Challenge: Reliable machine learning system predictions
An advanced fraud detection system can prevent customers from being scammed of $10,000s of their hard-earned money and significantly reduce the money the fintech has to repay customers. Machine learning systems and real-time transaction monitoring can automatically watch every financial interaction, instantly identifying and flagging suspicious activity.
As companies transition to relying on automated detection systems for business processes such as fraud and transaction monitoring, the importance of the reliability of these systems increases.
In the case of an ML system to detect fraudulent behaviors, it’s not uncommon for this to rely on hundreds of data models such as user demographics, 3rd-party systems, product usage, and transaction data. Combined, this means that comprehensive end-end monitoring is a must to deliver reliable predictions.
Example of an ML-based fraud detection system with the data warehouse at the center
Machine learning systems can be a black box, and uncaught issues may mean that the wrong customers get declined by automated onboarding controls or that the company fails to detect fraud directly impacting customers.

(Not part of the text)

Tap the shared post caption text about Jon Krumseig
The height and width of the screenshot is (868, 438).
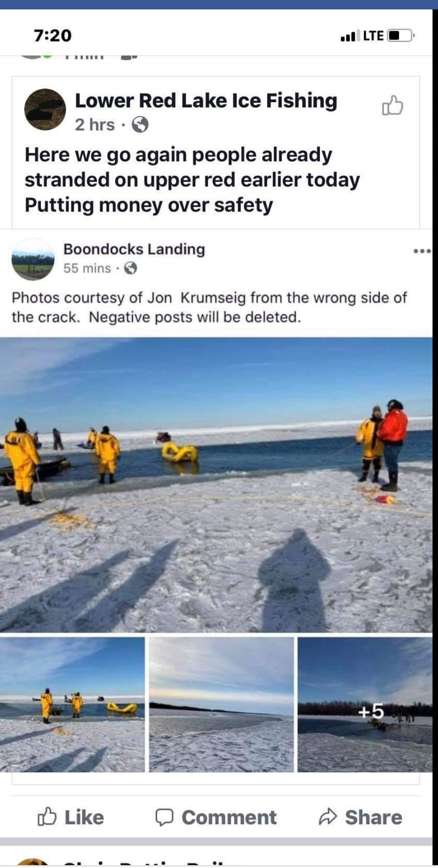coord(209,307)
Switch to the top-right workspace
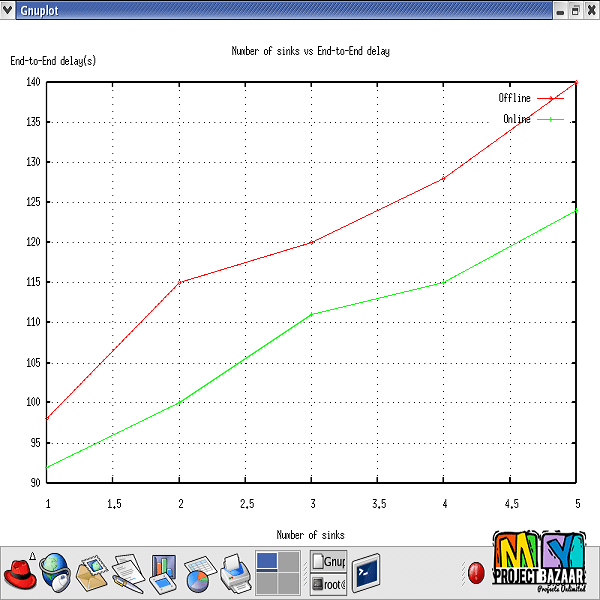The height and width of the screenshot is (600, 600). click(289, 562)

Solution: End-end observability of ML system to build quality by design
First, it’s essential to consider if the ML model is being trained on accurate data. A common issue that can happen to the training data is data drift, where the statistical properties of the data used to train a model change over time, leading to a decrease in model performance.
Issues in the model output can also happen due to problems in the ML training or inference steps and should simultaneously be monitored.
ML monitoring is a broad topic. Many tools and techniques exist to measure model performance metrics and understand when issues arise, such as model drift, model performance decay, model outliers, and data quality. The following steps focus on monitoring data quality, but a dedicated ML monitoring system may be a needed supplement for some systems.
Step 1: Ensuring robust input data by building quality by design
Well-tested data pipelines can help you detect issues feeding into the ML model training set before they impact the model predictions.
- Freshness checks to catch stale data: Apply dbt source freshness checks for data sources when you explicitly expect data to be refreshed. Supplement these with automated freshness checks from an observability tool for sources where you don’t know the exact threshold or if you’re unaware of or failed to anticipate a freshness check was needed.
- Use generic tests on the critical path: Test early and often for core quality issues such as uniqueness and not_null to detect issues as close to the source as possible.
- Field level metrics: Apply automated field level monitors from your observability tool on your most important features. For example, automatically monitor changes in the percentage of values in a column with a zero value or % of null values, which can introduce errors into the model predictions.
Tip: It can be helpful to run data quality checks regularly, even if you retrain your model less frequently, to catch issues as close as possible to when they happen
Step 2: Proactively detect erroneous output data
We recommend monitoring the output if your ML system is trained and runs inference frequently. Even if you have no upstream issues impacting your training data, issues in core training or inference steps can still mean you’re outputting inaccurate predictions.
- Field level monitors: Field level monitors such as % zero or null values can help you detect apparent issues in the values output by your ML system.
- Monitor by segments: In some cases, you can be blind to if the model starts drifting for a specific segment, such as suddenly increasing the risk rating predicted for users signing up from LATAM countries. Custom monitors by relevant segments can help detect this.
It can also be a requirement to report on the uptime and historical issues for each automated decisioning system. This type of information may be required for regulators and can help build trust with other engineering teams with expectations around production system monitoring.
System health monitoring in Synq tracking historical uptimes and errors by type
Customer experience, KYC & onboarding
Challenge: Fast iteration cycles are needed for rapid experimentation
Balancing the need for thorough identity verification with a smooth onboarding experience is a delicate task, as it requires collecting a wealth of information without overwhelming the customer.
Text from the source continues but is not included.